The other big story, obviously, is Melsahn Basabe. The Campbell and IPFW games actually provided interesting test cases for Fran's thinking about the sophomore, because both were tight games in the second half where Iowa was trying to win and the coach had to decide what his best line-up was to either come back or close out the game. In both games, Basabe wasn't part of that group. The proximate cause seems to be defense, or lack thereof; whereas last year Basabe provided iffy positioning but at least reliable shot-blocking and rebounding, this year the positioning is still poor, but Melsahn seems to have completely lost the bounce that made him such an effective shot-blocker and rebounder last year. He has two blocks through six games and is averaging only 4.5 rebounds a game. The ultimate cause of his benching down the stretch, though, is a complete evaporation of offensive production. His field goal percentage is down to 43% from 57% last year, and the drop has a lot to do with where he is getting the ball. Whereas last year he usually got the ball down low and scored on a variety of funky odd-angle shots, now he's getting the ball on the wing, 10-15 feet from the basket. In those situations, he either takes a bad jumper, or tries to work his post moves and winds up with a much longer shot than he's used to in those situations. Coach McCaffery mentioned in a post-game interview that possibly the extra weight Basabe had put on (the mythical "15 pounds of muscle" every basketball player manages to find lying around in the off-season) might have made him sluggish, and it certainly looks like something has physically changed: Melsahn seems distinctly earth-bound this season, and it frustrates a lot of what he does so successfully on offense and defense. Against IPFW, Fran went with Zach McCabe down the stretch at power forward, and I can't blame him. At this point, McCabe offers a much more versatile offensive game, and similar if not superior defense. And when Basabe's defense can't match up to the fairly slow-footed, earth-bound D of Zach McCabe, then you know something is very wrong.

One last gloomy thought. Beyond the poor defense and the decline of an expected star, Iowa's offense looks utterly confused. The most damning thing you can say about it right now is that the vast majority of success seems to happen through players free-lancing largely by themselves off the dribble.
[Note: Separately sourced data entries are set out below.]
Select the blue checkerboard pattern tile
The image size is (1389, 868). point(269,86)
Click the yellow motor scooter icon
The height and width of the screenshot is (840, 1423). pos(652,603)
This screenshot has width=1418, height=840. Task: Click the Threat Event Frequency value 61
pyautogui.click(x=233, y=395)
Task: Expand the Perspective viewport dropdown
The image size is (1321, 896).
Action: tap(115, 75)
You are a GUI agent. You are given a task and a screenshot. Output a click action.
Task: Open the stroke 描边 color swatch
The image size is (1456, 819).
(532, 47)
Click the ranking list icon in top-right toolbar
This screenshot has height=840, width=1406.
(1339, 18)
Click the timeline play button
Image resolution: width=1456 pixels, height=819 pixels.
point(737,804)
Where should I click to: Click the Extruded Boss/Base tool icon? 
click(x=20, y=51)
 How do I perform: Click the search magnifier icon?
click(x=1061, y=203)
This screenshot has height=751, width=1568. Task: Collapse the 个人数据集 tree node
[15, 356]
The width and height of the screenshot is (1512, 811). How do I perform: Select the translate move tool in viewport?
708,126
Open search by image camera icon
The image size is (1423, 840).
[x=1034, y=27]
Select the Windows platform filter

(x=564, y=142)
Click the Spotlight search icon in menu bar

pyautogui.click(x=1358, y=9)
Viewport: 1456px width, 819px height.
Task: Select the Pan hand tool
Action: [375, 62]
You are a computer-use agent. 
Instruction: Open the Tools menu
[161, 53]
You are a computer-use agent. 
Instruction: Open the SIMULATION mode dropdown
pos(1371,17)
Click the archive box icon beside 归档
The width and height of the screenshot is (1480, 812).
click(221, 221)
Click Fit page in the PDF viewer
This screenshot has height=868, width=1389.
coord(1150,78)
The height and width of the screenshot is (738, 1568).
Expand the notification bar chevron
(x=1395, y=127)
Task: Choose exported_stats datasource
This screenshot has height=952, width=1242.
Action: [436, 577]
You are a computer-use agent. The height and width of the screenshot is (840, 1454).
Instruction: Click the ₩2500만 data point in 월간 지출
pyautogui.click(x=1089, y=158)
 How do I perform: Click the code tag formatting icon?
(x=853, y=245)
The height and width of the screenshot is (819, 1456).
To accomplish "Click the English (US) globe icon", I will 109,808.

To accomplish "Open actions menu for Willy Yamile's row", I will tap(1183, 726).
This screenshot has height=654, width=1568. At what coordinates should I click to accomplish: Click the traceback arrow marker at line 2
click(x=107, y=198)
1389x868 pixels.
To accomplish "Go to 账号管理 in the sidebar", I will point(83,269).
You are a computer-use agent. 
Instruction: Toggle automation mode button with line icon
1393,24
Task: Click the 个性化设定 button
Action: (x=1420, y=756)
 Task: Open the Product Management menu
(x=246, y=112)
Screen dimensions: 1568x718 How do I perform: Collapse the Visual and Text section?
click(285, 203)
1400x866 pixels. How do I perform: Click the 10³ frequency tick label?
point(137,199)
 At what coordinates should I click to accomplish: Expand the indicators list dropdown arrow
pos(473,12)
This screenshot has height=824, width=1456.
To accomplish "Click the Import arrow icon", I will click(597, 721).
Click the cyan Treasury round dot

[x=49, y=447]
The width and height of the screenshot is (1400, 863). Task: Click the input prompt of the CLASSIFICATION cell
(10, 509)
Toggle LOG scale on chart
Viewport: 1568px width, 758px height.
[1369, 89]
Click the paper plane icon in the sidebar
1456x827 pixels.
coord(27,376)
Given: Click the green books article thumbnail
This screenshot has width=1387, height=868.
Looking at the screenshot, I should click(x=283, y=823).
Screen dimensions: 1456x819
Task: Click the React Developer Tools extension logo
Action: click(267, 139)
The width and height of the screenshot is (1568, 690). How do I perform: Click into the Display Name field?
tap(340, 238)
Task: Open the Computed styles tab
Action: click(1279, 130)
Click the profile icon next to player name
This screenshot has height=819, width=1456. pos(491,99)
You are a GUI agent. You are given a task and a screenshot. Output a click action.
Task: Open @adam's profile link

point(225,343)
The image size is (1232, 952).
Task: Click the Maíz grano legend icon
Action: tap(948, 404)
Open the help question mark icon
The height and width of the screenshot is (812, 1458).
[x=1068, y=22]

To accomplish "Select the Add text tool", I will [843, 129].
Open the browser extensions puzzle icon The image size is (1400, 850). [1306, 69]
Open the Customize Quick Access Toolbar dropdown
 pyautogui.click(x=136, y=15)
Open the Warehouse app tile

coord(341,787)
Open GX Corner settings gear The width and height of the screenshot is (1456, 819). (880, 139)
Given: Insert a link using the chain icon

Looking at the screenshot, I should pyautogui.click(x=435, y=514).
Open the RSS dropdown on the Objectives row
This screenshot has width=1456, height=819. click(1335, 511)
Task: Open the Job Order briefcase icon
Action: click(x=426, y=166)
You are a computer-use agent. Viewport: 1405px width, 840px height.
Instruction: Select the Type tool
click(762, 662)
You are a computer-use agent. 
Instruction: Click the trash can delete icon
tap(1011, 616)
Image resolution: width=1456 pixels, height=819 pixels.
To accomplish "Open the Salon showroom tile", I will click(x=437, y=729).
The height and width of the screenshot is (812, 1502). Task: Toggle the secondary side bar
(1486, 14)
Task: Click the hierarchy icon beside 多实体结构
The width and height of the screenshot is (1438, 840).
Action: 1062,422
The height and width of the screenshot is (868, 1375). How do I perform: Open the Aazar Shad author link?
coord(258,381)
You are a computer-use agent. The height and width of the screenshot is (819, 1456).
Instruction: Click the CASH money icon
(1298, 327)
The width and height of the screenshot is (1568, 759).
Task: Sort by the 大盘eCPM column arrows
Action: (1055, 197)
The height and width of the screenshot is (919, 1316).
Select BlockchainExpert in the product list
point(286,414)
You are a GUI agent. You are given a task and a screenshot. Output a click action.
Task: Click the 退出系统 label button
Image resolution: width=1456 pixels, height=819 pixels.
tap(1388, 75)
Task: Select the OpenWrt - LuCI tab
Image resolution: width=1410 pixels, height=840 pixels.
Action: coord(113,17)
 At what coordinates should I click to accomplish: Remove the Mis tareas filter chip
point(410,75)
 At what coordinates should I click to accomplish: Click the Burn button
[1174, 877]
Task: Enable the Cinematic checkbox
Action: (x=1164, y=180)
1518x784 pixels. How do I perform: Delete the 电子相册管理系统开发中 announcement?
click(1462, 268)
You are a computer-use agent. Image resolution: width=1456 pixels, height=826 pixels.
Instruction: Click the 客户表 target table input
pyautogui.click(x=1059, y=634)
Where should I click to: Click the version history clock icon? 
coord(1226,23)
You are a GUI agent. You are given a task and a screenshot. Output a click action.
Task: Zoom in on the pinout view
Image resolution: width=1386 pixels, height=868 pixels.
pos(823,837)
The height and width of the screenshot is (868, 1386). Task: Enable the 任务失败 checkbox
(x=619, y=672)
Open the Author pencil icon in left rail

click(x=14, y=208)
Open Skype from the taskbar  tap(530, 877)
Devyn Marble provided several key baskets this way in the second half against IPFW, and Matt Gatens is really saving the team with his efforts driving and getting to the line. But there seems to be no sense of "offense" in a formal sense. There's very little pick-and-roll, even though Bryce Cartwright excelled at it last year, and only haphazard efforts at screening and movement. My general impression is that the Hawks look like a group of guys who just got together on the pick-up courts and are trying to do general offense-like things but have no definite plan from possession to possession. I'm far from an expert, so take that impression with a grain of salt, but one thing that's indisputable is that Iowa has been unable to break 43% in effective shooting percentage in two of their last three games (Creighton and Cambpell). I'm as big a Fran fan as anyone, but the Hawks do not look like a well-coached team right now. Either that or some kind of virus has struck the entire team simultaneously and left them sluggish and uncoordinated.

I hate to end on such a depressing note, and there is certainly the possibility that Iowa just happened to catch two teams in a row that happen to be far better than their initial rankings would indicate. There is also the hopeful note that Andrew Brommer's minutes jumped up to 21 minutes against IPFW, and he should help on the defense and rebounding front as his knee improves. But at the moment there are several red flags with the Iowa basketball team, and they all need to be addressed before Iowa can hope to compete with actual Big Ten-level competition.